The festival was limited in many ways. It was a small, physically and temporally contained one-off event without the pressures of long-term sustainability. Although well-funded by the colonialist Canadian government’s settler nationalist ‘Canada 150’ programme, apart from the evening performances it was not broadly advertised, in part, I assume, because it was intended to be dominated by the participating Indigenous artists and performers rather than curious onlookers. And the conference and workshop components mostly took place in the intimate space of the Fleck Dance Theatre’s lobby area, where Euro/Mushkegowuk Cree designer Andy Moro, of ARTICLE 11, had designed and installed a welcoming and flexible modular environment.
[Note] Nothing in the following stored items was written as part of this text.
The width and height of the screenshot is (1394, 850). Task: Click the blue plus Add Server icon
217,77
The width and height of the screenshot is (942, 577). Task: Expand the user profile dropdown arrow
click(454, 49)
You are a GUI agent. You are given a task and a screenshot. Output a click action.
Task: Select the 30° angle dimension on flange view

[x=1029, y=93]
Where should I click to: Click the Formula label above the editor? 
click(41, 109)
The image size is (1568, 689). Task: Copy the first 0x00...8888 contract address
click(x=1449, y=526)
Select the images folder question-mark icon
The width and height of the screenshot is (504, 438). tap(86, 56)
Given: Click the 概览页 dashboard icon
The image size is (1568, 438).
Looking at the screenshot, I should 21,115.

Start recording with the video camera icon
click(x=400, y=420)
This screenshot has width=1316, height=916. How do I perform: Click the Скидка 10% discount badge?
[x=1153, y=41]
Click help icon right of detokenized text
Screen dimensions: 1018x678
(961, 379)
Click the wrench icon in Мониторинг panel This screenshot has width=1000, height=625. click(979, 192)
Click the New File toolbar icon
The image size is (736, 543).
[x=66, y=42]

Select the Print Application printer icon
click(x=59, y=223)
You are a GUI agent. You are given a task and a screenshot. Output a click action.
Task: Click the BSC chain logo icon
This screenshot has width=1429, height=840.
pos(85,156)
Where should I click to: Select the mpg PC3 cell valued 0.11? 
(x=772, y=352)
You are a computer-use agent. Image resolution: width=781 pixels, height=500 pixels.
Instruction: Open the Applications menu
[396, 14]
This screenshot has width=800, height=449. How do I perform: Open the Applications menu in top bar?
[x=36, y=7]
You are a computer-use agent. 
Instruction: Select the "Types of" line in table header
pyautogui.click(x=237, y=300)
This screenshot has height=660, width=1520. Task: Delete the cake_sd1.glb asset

This festival was not primarily meant for outsiders, and while visitors were made welcome, there were very few white settlers in evidence. But on its own terms, both physically and discursively, the festival enabled and modelled productive and empowering circles of conversation across latter-day artificial and divisive international boundaries, and it took care to situate itself on the land and to welcome visiting companies to bring their own land- and water-based epistemologies and practices with them as guests. Living Ritual was a partial realization of Allen’s vision of a trans-Indigeneity that ‘will require reviving old networks of trade and exchange – and creating new networks of Indigenous interactions as yet unimagined’ (‘Decolonizing’ 392).
What Would It Mean?
I began this chapter with a series of questions: what would it mean to see theatre and performance festivals, not as having begun within the competitive framework of ancient Greece but among the relational frameworks of Indigenous communities globally? The chapter has suggested that festivals can perhaps best function when they are genuinely ‘internation’; when they feature Indigenous creative leadership and are grounded in the land, languages, creation stories, ceremonies, and knowledge systems that emerge from it rather than in the deterritorializing and decontextualizing programming practices of many international festivals; and when they constitute festivalgoers as guests, participants, and witnesses rather than consumers or voyeurs. As events participating in Indigenous resurgence globally, Indigenous festivals, in the words of Leanne Betasamosake Simpson about resurgent Indigenous organizing more generally, are ‘necessarily place-based and local, but … also necessarily networked and global’ (As We Have 178). I hope, in subsequent chapters exploring various types of international festivals worldwide, implicitly to measure their relative success in promoting intercultural negotiation and exchange less against the founding model of ancient Greece, and more against the foundational Indigenous prototypes and practices explored here.